◆ RECORDS FOR PROCESSING ◆
┏━━
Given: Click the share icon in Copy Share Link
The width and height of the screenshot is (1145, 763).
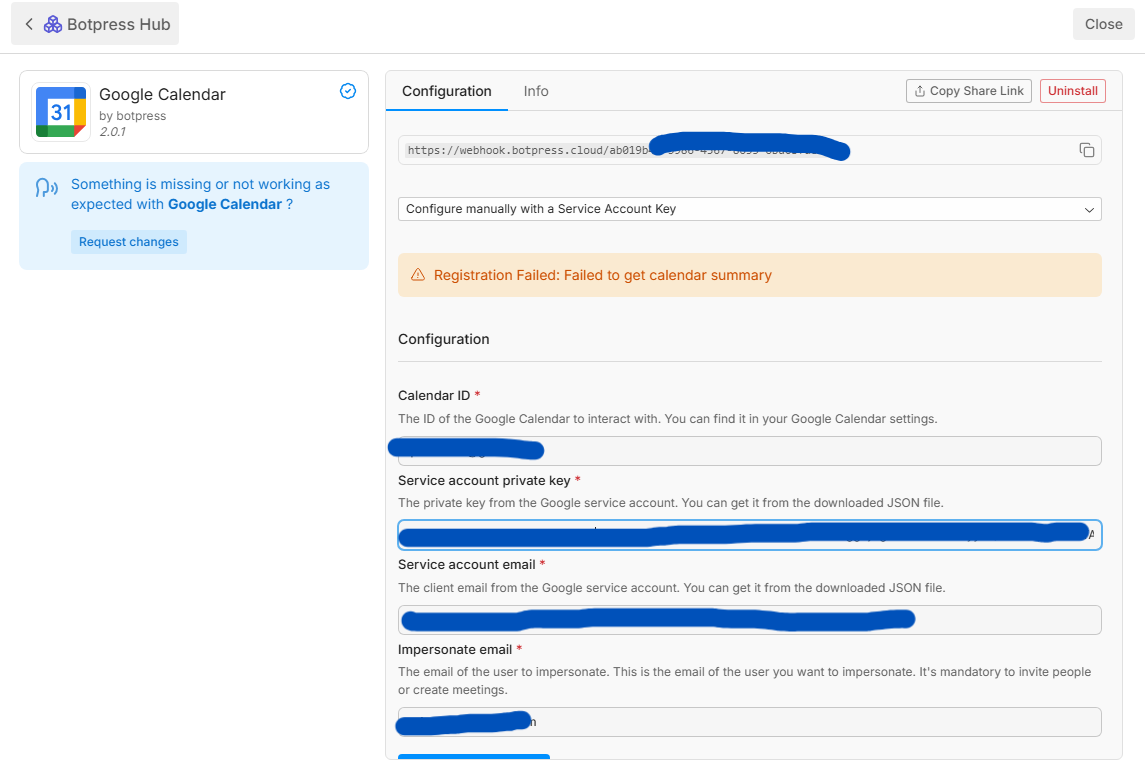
┗━━
┏━━
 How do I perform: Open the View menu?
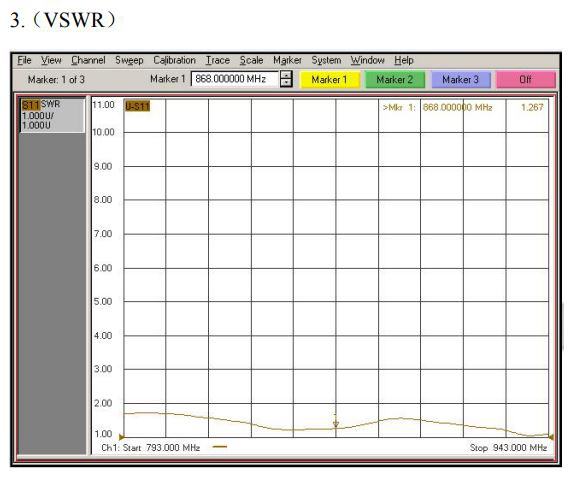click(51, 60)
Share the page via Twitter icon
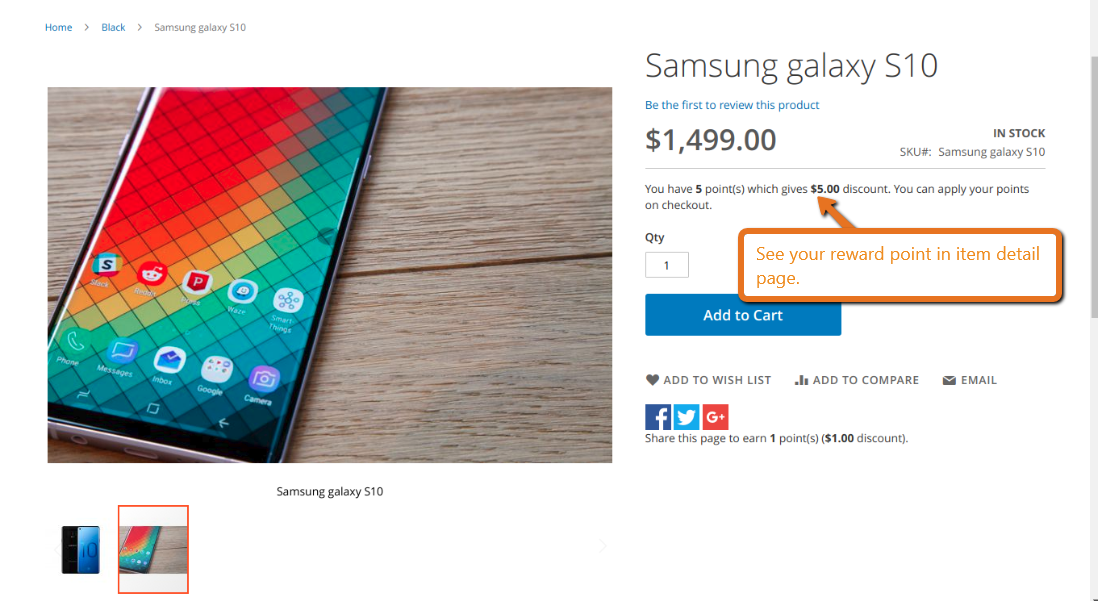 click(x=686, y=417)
┗━━
◆ ACTIVITY ◆
Above this task is a listing. Restate, word for word and with nothing added, the lines from the one with "Given: Click the" through the one with "The width and".

◆ OUTPUT OF THE TASK ◆
Given: Click the share icon in Copy Share Link
The width and height of the screenshot is (1145, 763).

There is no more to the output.